Reverse the nodes of a linked list k at a time. Nodes that do not form a complete group of k are left as is.

Open problem
Constraints
  • 1 <= k <= size <= 5000
  • 0 <= Node.val <= 1000

Group reversal with a dummy node

Time O(n)Space O(1)

Count k nodes ahead to confirm a full group exists, reverse that group, and splice it back. A group-previous pointer connects reversed groups in order.
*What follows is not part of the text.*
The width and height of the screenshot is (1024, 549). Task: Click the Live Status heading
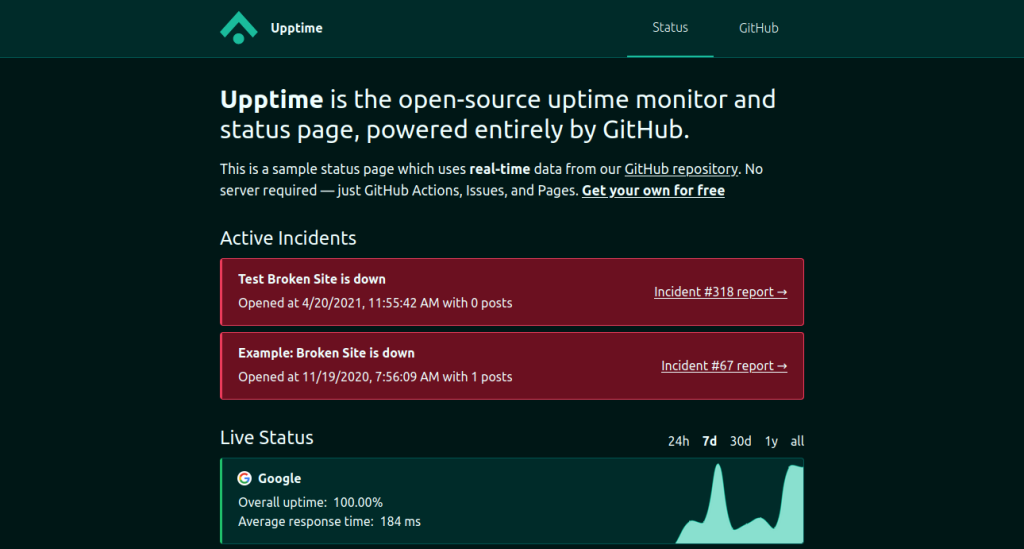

struct ListNode { int val; ListNode* next; };

ListNode* reverseKGroup(ListNode* head, int k) {
    ListNode dummy{0, head};
    ListNode* groupPrev = &dummy;
    while (true) {
        ListNode* kth = groupPrev;
        for (int i = 0; i < k && kth; i++) kth = kth->next;
        if (!kth) break;
        ListNode* groupNext = kth->next;
        ListNode* prev = groupNext;
        ListNode* cur = groupPrev->next;
        while (cur != groupNext) {
            ListNode* nxt = cur->next;
            cur->next = prev;
            prev = cur;
            cur = nxt;
        }
        ListNode* tmp = groupPrev->next;
        groupPrev->next = kth;
        groupPrev = tmp;
    }
    return dummy.next;
}